Reproduce the records from the line containing "Open the My Groups tab" down to the line containing "tap(343, 34)", both ends included and the requests kept as they are. Multiply only the click coordinates in the answers by 2.6, rounding to whole numbers with halves going up, and leave the pictures out.

*Data entries*.
= = = = =

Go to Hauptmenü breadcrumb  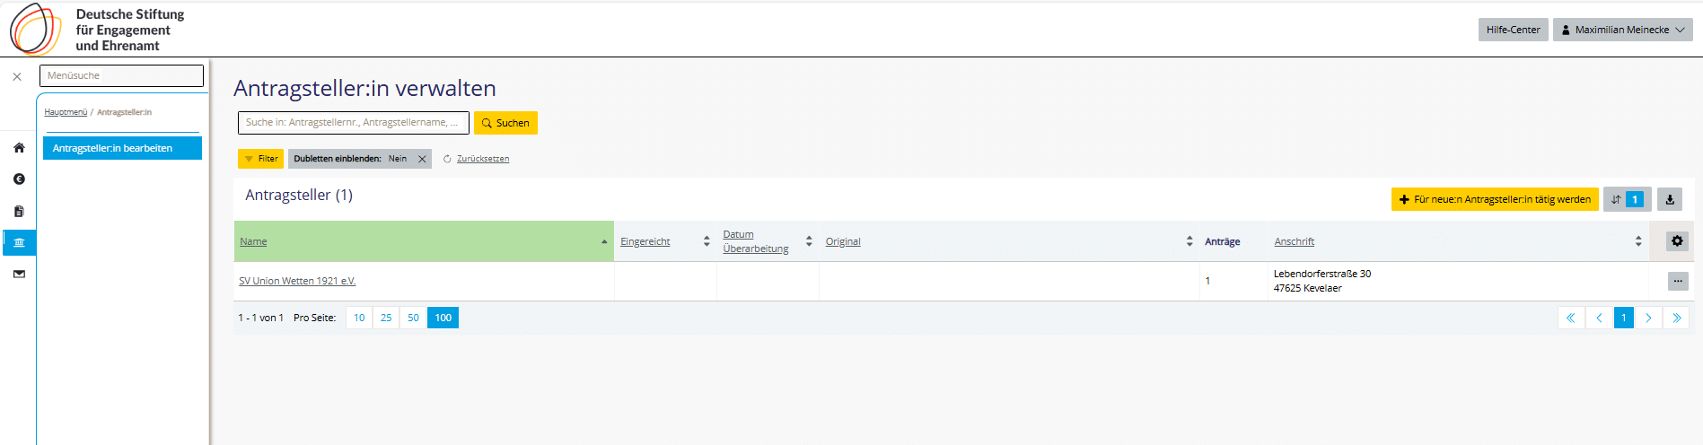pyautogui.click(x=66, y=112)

= = = = =

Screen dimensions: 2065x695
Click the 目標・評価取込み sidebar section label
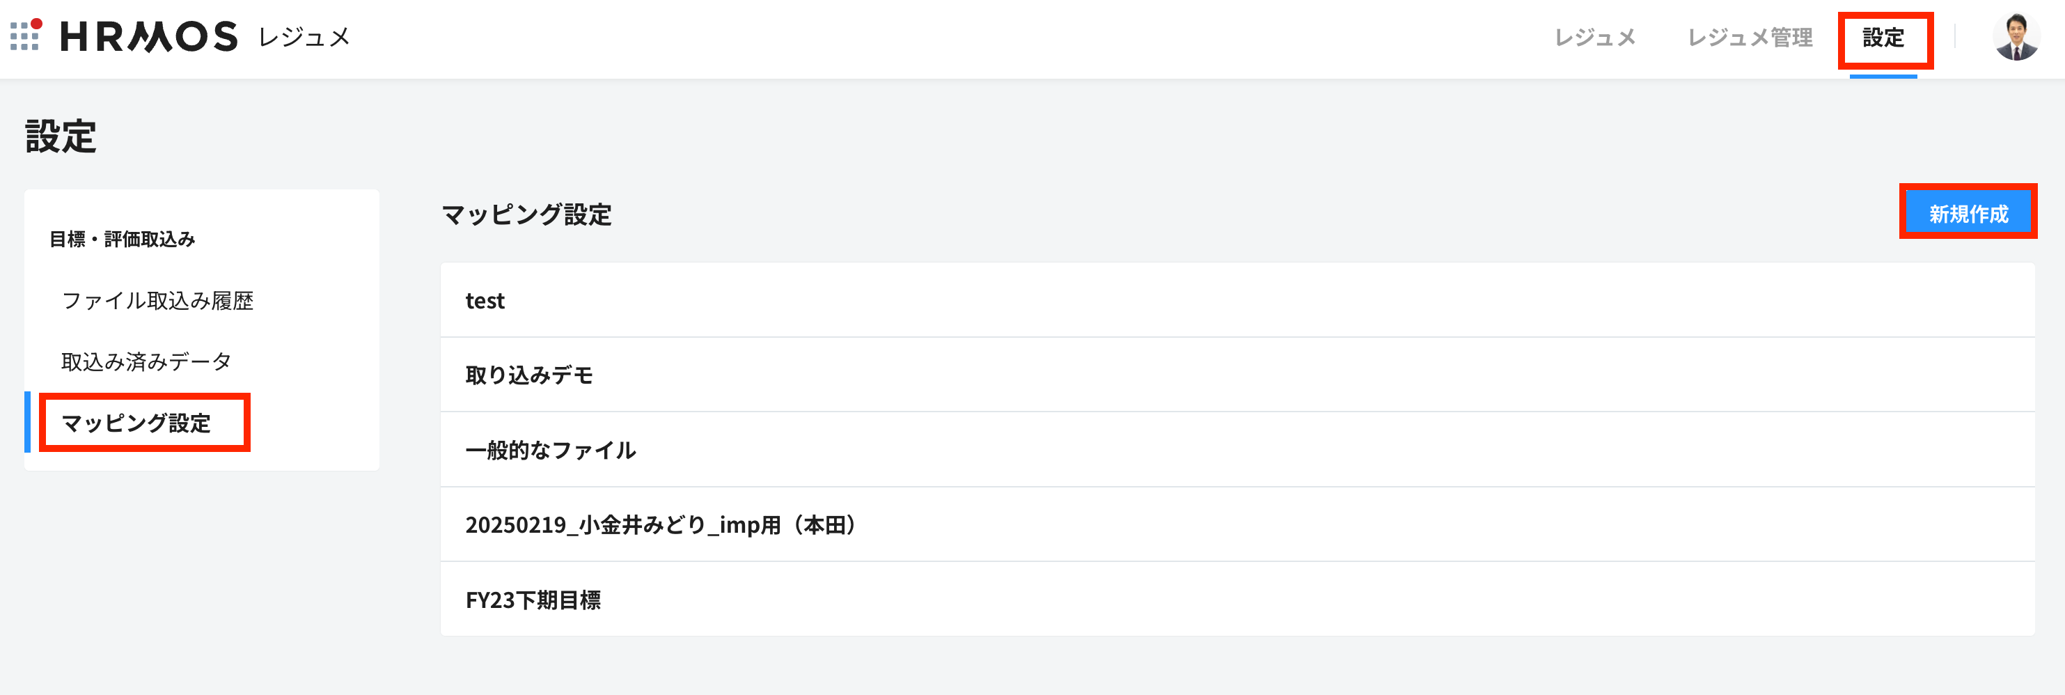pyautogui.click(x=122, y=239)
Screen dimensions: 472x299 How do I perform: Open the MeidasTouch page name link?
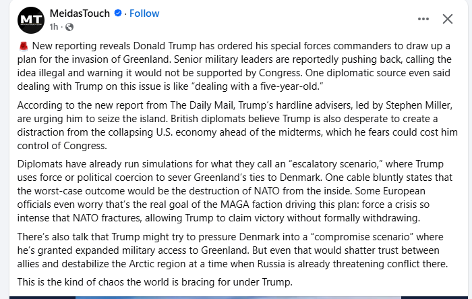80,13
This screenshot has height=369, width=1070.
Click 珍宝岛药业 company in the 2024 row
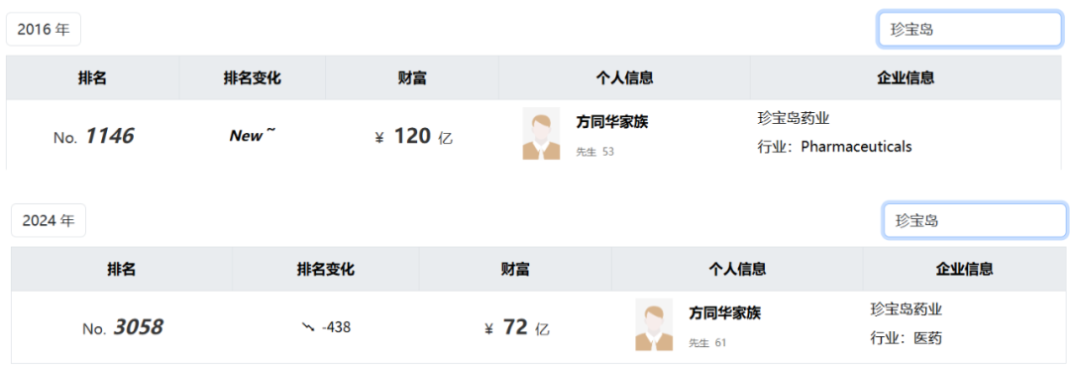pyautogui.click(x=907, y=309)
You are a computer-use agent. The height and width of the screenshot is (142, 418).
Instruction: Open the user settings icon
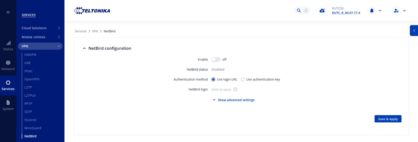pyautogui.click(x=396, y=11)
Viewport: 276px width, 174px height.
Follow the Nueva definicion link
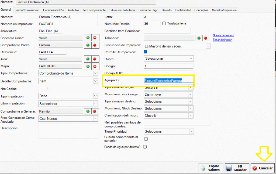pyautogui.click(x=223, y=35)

= = = = =

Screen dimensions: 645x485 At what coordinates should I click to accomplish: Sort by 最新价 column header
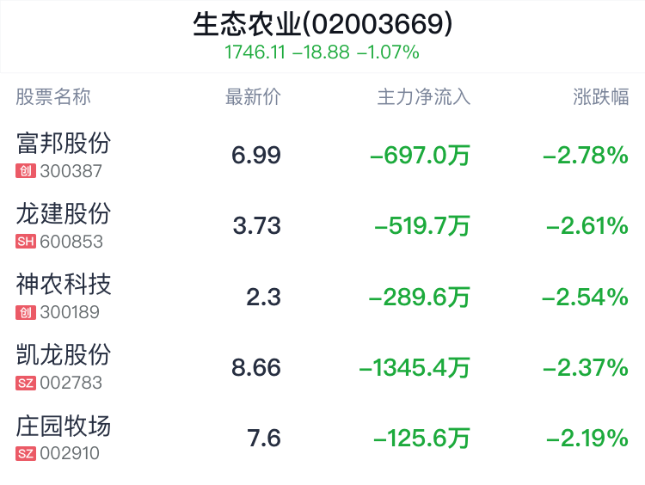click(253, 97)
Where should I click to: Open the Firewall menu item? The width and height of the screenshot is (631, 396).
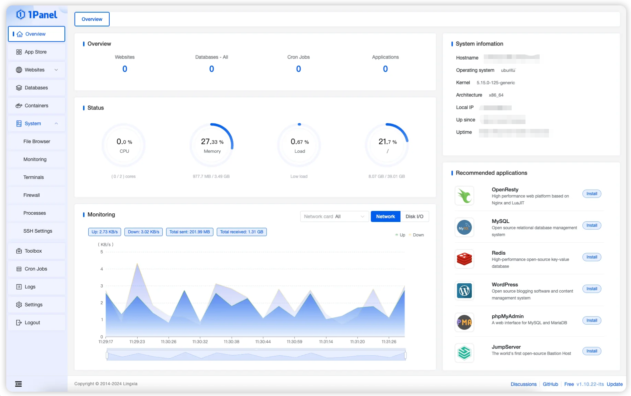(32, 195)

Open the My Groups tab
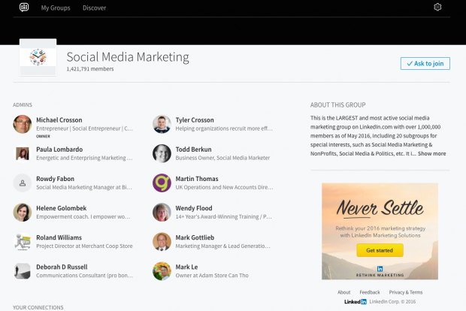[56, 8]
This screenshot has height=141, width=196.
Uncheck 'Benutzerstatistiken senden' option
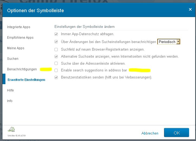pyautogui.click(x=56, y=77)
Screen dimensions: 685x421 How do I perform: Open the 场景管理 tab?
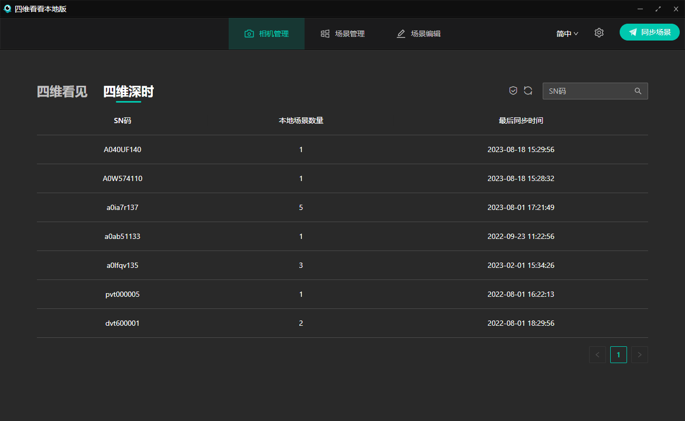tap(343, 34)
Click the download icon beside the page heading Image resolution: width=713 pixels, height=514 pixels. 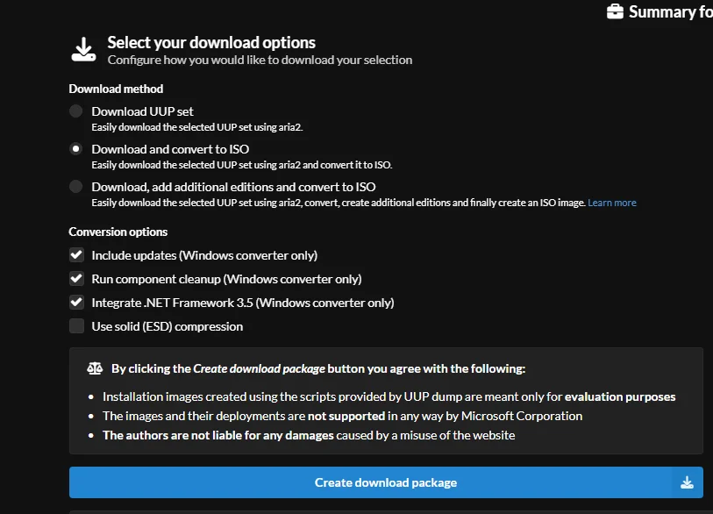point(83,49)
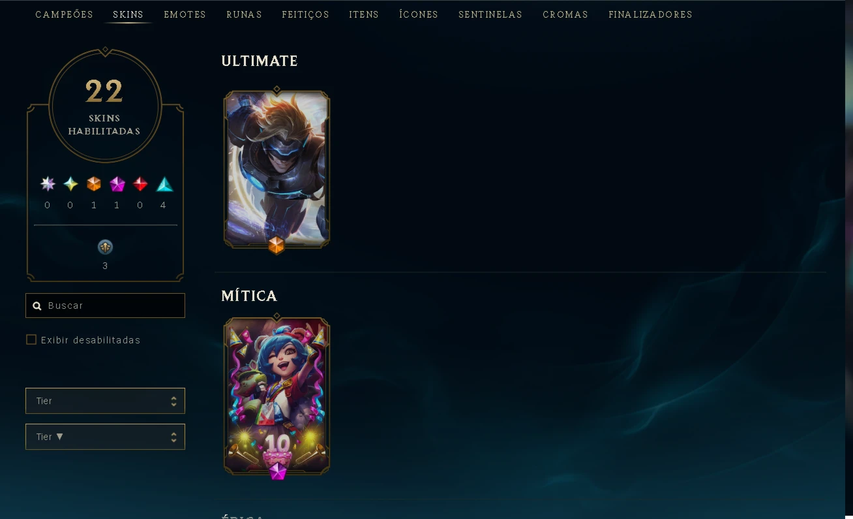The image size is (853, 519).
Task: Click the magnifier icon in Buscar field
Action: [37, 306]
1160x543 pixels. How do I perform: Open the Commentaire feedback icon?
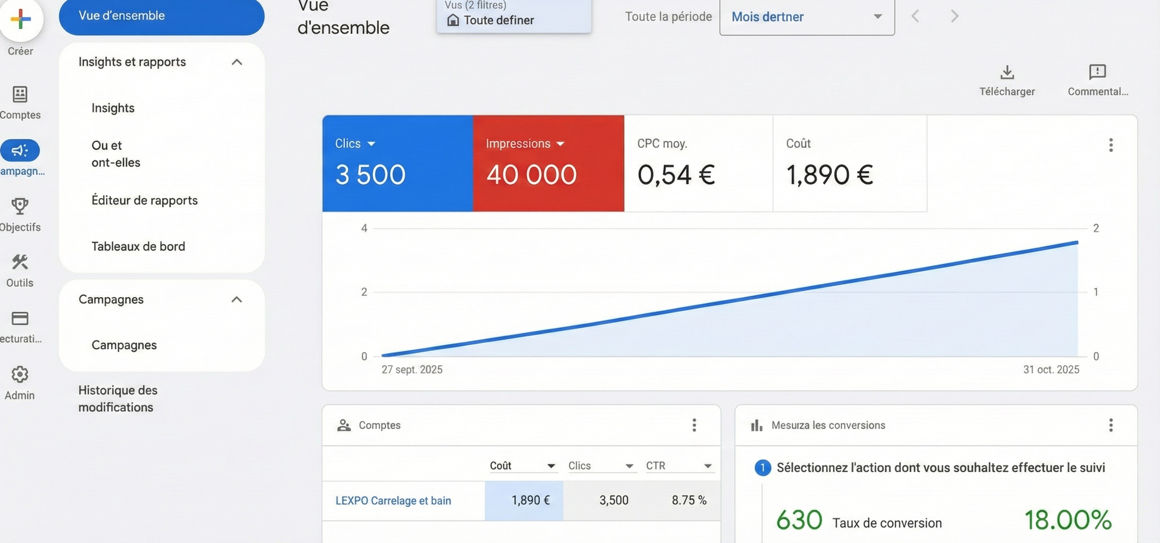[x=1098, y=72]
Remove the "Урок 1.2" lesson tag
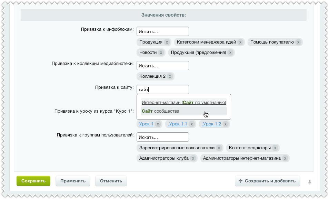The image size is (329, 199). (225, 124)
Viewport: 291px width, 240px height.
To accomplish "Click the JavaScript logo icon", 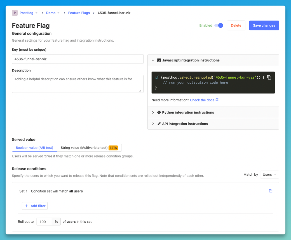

= = = = =

*Worked solution*.
Open the My Groups tab
[146, 21]
This screenshot has height=141, width=196.
Uncheck 'Benutzerstatistiken senden' option
pyautogui.click(x=146, y=200)
Screen dimensions: 685x421 How do I perform: Open the 场景管理 tab?
tap(892, 88)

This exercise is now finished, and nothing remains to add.